This project analysed the development of the institutional Presidency in Latin America after the processes of re-democratisation in the 1980s. The Institutional Presidency (IP) refers to the bulk of agencies that directly support the chief of the executive in his/her governing tasks. The IP is part of the "executive toolbox" that is available to heads of state for building legislative majorities. Our analysis highlighted the strategic redesign of the bureaucratic structures of the presidential office initiated by presidents.
DAAD/CAPES, 2014-2018
The IP (Moe 1993; 1994), also known as the core executive (Peters et al 2000), refers to the bulk of agencies that directly support the chief of the executive in his/her governing tasks. The IP evolution is characterised by the functional differentiation and professionalisation of the administrative structures directly supporting the president. Over the last decades the Latin American IP has undergone an extraordinary change and growth, but its features remain understudied. Our research analysed, first, the change and evolution of IP structures in the region; second, it explored what factors accounted for explaining differences across countries and along years in such evolution; third, it assessed to what extent presidents used those structures as a strategic tool to improve their informational, administrative and control capacities, particularly in dealing with their cabinets and the institutional environment in which they acted.

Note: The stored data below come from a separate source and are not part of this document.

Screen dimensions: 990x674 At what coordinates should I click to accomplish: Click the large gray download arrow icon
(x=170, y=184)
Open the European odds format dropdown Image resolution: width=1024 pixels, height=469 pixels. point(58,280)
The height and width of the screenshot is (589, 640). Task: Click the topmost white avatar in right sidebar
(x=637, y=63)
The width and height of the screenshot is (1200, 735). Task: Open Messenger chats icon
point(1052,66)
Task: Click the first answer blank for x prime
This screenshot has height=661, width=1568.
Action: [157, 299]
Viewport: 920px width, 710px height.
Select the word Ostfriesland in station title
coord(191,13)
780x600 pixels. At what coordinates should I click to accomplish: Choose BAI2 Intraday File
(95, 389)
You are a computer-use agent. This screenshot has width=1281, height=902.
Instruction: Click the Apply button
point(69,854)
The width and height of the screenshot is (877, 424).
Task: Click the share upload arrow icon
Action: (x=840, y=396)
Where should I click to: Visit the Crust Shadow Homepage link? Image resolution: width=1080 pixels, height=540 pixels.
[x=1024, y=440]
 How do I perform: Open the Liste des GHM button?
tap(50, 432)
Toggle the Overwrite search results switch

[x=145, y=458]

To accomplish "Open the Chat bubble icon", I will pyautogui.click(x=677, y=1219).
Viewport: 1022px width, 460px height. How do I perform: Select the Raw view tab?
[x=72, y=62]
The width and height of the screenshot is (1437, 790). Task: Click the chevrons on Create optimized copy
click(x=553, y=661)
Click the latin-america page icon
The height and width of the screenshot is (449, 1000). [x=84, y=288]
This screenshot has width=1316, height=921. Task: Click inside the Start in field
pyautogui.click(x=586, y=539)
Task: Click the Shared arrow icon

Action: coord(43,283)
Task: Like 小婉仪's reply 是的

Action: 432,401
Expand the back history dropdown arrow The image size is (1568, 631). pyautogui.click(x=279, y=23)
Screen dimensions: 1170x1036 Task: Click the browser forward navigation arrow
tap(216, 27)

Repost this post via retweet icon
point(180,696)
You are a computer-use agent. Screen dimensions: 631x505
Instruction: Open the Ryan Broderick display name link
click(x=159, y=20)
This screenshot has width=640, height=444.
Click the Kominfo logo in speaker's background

For a long time, a history of democratic and institutional instability in Latin America connected the study of presidentialism to the survival of presidential regimes (Linz 1990). However, after decades of democratic rule in the region, presidential scholars have become more concerned with themes that also interest their US counterparts, such as those dealing with managerial issues of governance. This more recent literature on presidentialism, particularly that which focuses on coalition formation and maintenance, sheds light on the "executive toolbox" that is available to the different heads of state for building legislative majorities (Raile, Pereira and Power 2011). Our analysis highlighted a specific tool herein that previous studies had not yet explored: the strategic redesign of the bureaucratic structures of the presidential office, undertaken by the president. As we argued, presidents can use the making of structural changes in their office as a tool with which to manage their relations with the wider political environment in general, and with the cabinet in particular. These changes are resources that the president can use to complement or substitute other tools, such as agenda-setting power, pork-barrel, and ministerial nominations.
Empirically, the study dealt with both the size of the IP and with its internal complexity. We collected systematic data and compared them in different countries using statistical tools. The dataset "Institutional Presidency in Latin America 1984-2018" (PRILA) included variables on presidential agencies, presidential cabinets, ministerial coalitions, legislative coalitions, political parties, economic indicators, presidential popularity, presidential resignations, among others. The selected sample of Latin American countries accounted for coalition (Brazil, Chile, Colombia), single-party (Argentina, Mexico), and mixed governments (Paraguay, Peru, Uruguay). Through case-studies, the project analysed the impact of determinate types of presidential designs on presidential performance (particularly, on foreign policy design and implementation). A further goal was to set the basis for a cross-regional analysis on the development of the presidential institution.
Our comparative study highlighted that the type of presidential government (single-party or coalition) is one of the most relevant factors explaining cross-country variation and changes in the presidential organisation. Under "coalition presidentialism" presidents share cabinet positions, negotiate, and manage relations with coalition partners in the cabinet, which constitutes an incentive for the development of a more complex IP. A further explanatory factor with great impact on the size and type of the presidential structures of support is the nature of the presidential agenda: the implementation of neoliberal policies in the 1990s also appeared as an incentive to grow a presidential centre.